As students sculpt their college lists, they research every aspect of the colleges before deciding to apply. After months of traveling and visiting colleges around the nation I began to sculpt my own college list. As I first stepped onto Cornell campus, I instantly fell in love; I knew at that moment that Cornell was where I belonged. I feel that Cornell is the place where I can evolve into the person and professional I aspire to be. Cornell harbors brilliant professors and a diverse student body that I know will stimulate me to be my best. Whether through academics or engagement with peers, surrounded by endless inspiration, I know that at Cornell I will be stimulated to be my best.
From a young age, I have been captivated by engineering: I would always find myself spending countless hours in a quiet room, playing with Lego Bricks. Alone, I would masterfully design and govern these pieces of plastic into battles scenes or metropolises petrified in time. Every day, I would want to create something new, something unprecedented. This is where my love for engineering emerged from. In high school, I began to expand my horizons and explore the world of engineering and what it could offer. Classes such as my honors Engineering Science class have only fed my passion for engineering.
In all frankness, I aspire to be a patent lawyer, not just an engineer. Nevertheless, I realized that I needed the right technical and specialized engineering skills if I wanted to pursue a career in law; specifically the occupation of a patent lawyer. Given my strength in mathematics and science, engineering seemed the best field of study for me. Although I am strongly interested, I felt that an engineering background would be a solid stepping stone towards a career in law; the methodical and systematic techniques in engineering bolster decision-making and priceless innovation. I hope to earn a degree and continue on to law school, a process that I know that will take some time but I am prepared to face each and every challenge with dedication, perseverance and integrity.

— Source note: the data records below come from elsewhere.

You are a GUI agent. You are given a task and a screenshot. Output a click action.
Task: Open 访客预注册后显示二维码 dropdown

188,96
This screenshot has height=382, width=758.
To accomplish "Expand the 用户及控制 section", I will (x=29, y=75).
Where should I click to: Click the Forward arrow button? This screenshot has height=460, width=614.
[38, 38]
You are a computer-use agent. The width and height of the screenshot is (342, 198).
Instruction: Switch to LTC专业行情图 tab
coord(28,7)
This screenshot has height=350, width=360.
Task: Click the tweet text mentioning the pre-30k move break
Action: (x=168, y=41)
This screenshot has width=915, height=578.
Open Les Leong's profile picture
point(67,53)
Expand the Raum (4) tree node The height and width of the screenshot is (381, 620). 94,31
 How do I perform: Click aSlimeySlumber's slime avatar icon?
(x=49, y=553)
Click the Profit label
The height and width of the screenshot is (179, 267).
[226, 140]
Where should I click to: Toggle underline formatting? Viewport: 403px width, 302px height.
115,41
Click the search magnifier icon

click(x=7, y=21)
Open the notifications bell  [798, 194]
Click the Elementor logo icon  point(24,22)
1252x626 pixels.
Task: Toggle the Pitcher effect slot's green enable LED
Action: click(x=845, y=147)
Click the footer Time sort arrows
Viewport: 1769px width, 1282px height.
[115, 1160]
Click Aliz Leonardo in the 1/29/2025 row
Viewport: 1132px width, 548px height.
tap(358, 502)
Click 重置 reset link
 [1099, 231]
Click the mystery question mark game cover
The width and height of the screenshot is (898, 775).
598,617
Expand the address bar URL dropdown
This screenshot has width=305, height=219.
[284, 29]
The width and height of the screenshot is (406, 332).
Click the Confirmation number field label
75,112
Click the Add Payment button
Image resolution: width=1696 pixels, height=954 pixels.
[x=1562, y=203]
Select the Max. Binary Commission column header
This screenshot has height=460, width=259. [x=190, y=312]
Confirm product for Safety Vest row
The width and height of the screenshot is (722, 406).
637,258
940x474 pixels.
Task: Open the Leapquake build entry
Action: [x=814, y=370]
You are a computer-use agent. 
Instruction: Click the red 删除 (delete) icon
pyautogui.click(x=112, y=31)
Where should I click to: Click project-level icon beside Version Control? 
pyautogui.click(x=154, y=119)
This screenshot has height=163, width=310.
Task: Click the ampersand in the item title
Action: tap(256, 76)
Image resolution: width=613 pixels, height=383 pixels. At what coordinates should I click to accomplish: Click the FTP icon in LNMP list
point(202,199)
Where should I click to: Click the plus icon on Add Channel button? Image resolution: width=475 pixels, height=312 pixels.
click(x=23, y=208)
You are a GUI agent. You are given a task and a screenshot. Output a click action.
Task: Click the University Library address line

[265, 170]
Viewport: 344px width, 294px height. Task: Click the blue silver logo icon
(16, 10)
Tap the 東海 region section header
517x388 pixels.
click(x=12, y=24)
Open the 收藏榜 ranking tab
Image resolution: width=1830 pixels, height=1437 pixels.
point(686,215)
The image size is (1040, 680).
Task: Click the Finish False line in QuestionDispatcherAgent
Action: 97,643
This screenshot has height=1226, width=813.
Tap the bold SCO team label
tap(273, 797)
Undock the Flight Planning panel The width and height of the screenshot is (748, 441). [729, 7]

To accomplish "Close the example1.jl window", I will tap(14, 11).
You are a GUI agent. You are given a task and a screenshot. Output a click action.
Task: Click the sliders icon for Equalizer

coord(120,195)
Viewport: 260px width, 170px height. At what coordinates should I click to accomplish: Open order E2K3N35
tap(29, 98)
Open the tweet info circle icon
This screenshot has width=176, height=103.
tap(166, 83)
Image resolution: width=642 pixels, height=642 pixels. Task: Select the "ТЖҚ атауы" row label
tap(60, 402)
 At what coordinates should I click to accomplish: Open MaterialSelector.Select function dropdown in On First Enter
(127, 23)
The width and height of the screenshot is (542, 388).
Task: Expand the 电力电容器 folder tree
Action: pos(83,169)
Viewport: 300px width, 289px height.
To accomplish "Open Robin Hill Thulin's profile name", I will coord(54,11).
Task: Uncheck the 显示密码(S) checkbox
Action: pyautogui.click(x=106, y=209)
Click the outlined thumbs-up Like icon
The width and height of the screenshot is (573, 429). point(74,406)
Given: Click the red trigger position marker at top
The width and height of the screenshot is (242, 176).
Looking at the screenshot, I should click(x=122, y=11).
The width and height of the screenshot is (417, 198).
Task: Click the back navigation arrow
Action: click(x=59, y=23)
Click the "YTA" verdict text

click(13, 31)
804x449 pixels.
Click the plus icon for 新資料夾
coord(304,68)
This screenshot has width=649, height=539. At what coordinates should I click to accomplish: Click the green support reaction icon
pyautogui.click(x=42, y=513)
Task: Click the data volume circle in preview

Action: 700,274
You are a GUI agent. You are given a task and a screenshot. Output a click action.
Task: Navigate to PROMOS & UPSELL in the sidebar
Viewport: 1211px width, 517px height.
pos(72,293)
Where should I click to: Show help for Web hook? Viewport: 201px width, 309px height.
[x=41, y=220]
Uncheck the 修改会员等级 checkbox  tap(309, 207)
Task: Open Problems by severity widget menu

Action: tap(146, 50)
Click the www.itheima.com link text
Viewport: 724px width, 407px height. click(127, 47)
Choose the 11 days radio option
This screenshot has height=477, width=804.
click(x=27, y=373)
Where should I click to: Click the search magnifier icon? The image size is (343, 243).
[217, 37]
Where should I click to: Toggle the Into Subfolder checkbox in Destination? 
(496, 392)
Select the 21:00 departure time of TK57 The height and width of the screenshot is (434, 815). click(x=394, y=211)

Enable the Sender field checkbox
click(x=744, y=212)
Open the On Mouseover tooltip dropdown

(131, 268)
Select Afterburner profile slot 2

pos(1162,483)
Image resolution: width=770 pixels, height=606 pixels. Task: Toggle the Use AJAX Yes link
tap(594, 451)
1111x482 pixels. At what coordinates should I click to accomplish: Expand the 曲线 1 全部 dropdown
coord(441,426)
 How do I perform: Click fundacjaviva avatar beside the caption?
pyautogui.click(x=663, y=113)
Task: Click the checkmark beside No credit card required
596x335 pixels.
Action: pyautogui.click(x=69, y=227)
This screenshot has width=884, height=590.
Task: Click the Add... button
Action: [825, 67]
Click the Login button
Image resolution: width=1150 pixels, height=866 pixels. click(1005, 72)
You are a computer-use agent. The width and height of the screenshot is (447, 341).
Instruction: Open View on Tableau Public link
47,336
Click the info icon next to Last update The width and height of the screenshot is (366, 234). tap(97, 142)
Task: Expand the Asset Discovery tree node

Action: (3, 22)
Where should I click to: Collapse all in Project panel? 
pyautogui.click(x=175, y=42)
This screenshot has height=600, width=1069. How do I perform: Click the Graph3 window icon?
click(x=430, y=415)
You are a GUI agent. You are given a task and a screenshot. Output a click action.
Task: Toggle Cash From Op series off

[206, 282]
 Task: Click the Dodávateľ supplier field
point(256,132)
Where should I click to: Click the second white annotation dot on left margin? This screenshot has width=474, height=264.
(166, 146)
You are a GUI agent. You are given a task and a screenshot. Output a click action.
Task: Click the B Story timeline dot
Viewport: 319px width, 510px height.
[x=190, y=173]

The thought of being able to be involved in the process of which vaguely-supple and soft dream of inventors become realities is purely amazing. I love people and I want to work for people and I want the people I love to be happy. I have always had a heart to serve people, people in the different countries or community and I believe that becoming a patent lawyer with help me collaborate the two worlds I love, science and service.
Cornell is not only a beautiful and captivating environment but an institution with a rich history. As a second generation Korean American student, I feel that I have much to offer to the cultural pallet of Cornell. Cornell's history, student life, athletics and cultural life are unique among the Ivy Leagues and I, like many others appreciate this. Ultimately, I feel the urge to call Cornell home not only because it has captured the very essence of my passion to learn but because it feels just right.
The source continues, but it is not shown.